Closed

What will we do after all the shops close and we’ve already ordered all the stuff we need or want from Amazon? And suppose, while we’re waiting for the packages to arrive, the Amazon warehouses go on strike?

We might find some ideas by looking back at what folks did before all the shops and shopping and online browsing and waiting impatiently for packages to arrive to satisfy our needs for instant gratification – what folks back then did.

We’ve already seen how the Sears Catalog was a precursor to today’s online shopping guides. But what of before the Catalog?

We get a glimpse of development and changing attitudes, from rural all the way through gentrification, in just a few pages in Frances Spalding’s “Stevie Smith: A Biography,” and we see that many of the attitudes are not much different from those since:

“Even the advent of the railway had brought little change, for the area was protected by owners of large estates who refused to carve up their land and therefore kept the speculative builder at bay….Then in 1902 Captain J. V. Taylor of Grovelands sold large tracts of his land for development. After this more and more land came on to the market and suburbia spread.”

Once the urban growth boundary falls, shops grow:

“Already by 1906, when Stevie and her relations arrived, Green Lanes was entirely lined with shops and houses. The surrounding fields, country lanes and toll gate that gave the area its charm were steadily diminishing with the spread of bricks and mortar, pavements and private hedges.”

Long time residents expressed concerns that with “all this building a poorer class of resident would be attracted to the area. Shopkeepers in Alderman’s Hill complained about the muddy state of the road and the need for more pavements.”

Feelings of entitlement boiled over. Citizens brought vegetables to town meetings and apparently showed little restraint in tossing them at speakers whose opinions differed from their own:

“Very quickly Palmers Green developed a reputation for being one of the most snobbish of London’s outer suburbs….The political flavour of this up-and-coming residential area was already noticeably right wing….The tone of the area is reflected in the correspondence columns of the local press, where a persistent demand for better services from Southgate Urban District Council is coupled with a violent antipathy to paying for these services in increased rates.”

Yet “the building of churches helped establish the community life of the area….and played an important social role…for its church hall hosted society meetings and, during the First World War, a great many concerts, plays and bazaars in aid of charity.”

Following the establishment of churches which fulfilled certain community gathering needs, came a “first cinema.” Still, “much entertainment was home-grown; societies and clubs flourished. The area had its own branch of the Fabian Society….The issue of women’s suffrage could not be ignored.” And a “Literary Society met once a month, on the Monday nearest to the full moon.”

Where should we live and what should we live for?

“Stevie never tired of extolling the virtues of Palmers Green, a true suburb, according to her, because it is an outer suburb and not one of the inner ones which have been captured by London. In her own lifetime it grew shabby and down-at-heel and has since her death deteriorated still further. But even before its decline few could share her view: Grovelands which for Stevie was ‘a happy place even when it is raining’ is a very average park, dull and dreary in bad weather; nor did the colours of Palmers Green, with its windy shopping corners and people attached to dogs or prams, seem to her friends quiet so fresh and exquisite.”

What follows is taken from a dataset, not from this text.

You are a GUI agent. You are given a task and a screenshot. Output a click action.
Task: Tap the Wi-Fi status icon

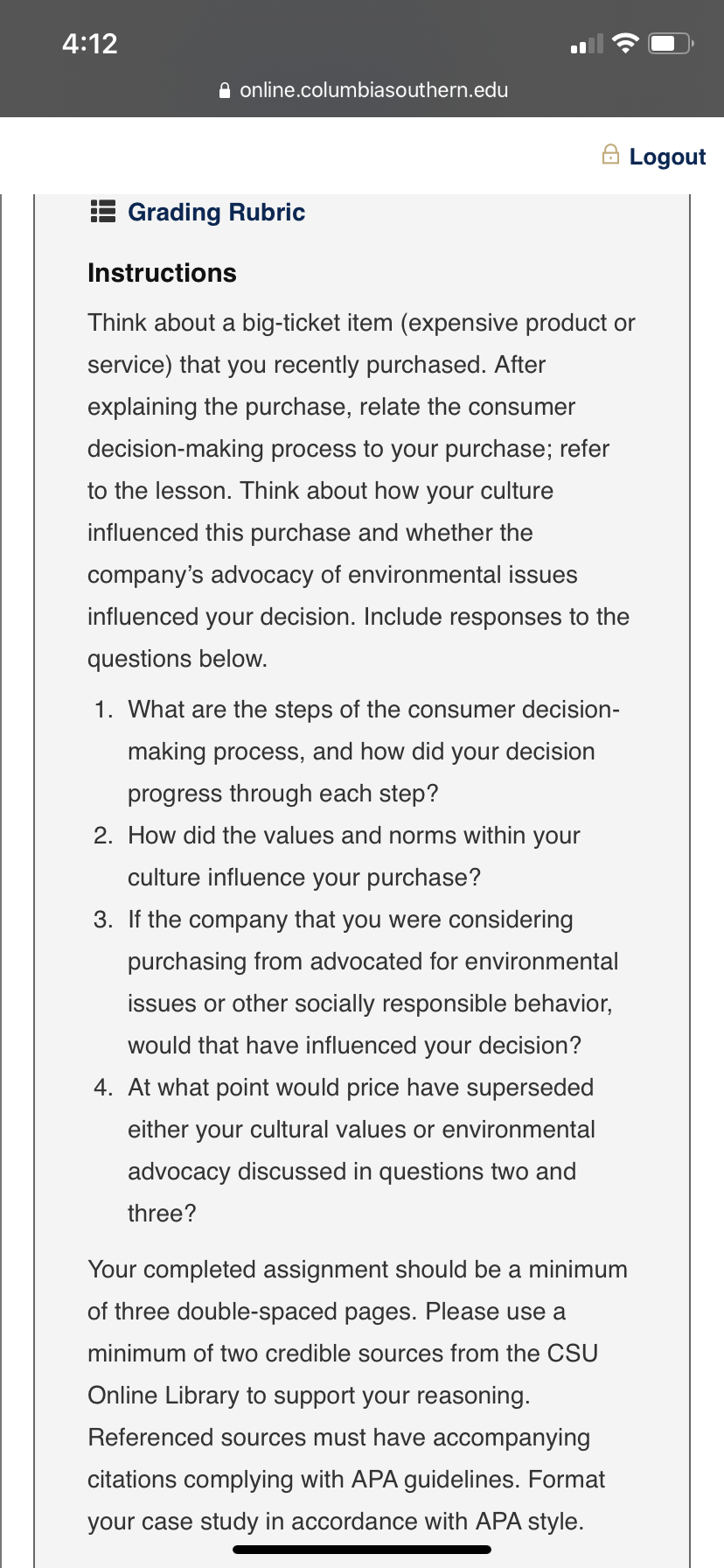click(625, 44)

Spalding’s book on Stevie came out in 1988. Palmers Green is still a place, more urban than in Stevie’s time or even Spalding’s of the 80s. And there is today an Amazon locker located in the area.

A certain shabbiness and “down-at-heel” sentiment might be necessary for the proper inculcation of poetic or literary values. One wants to avoid being a snob, even while snobbishness remains one of the fuels that light up literature, and even literary critics might want to avoid being snobs of any sort.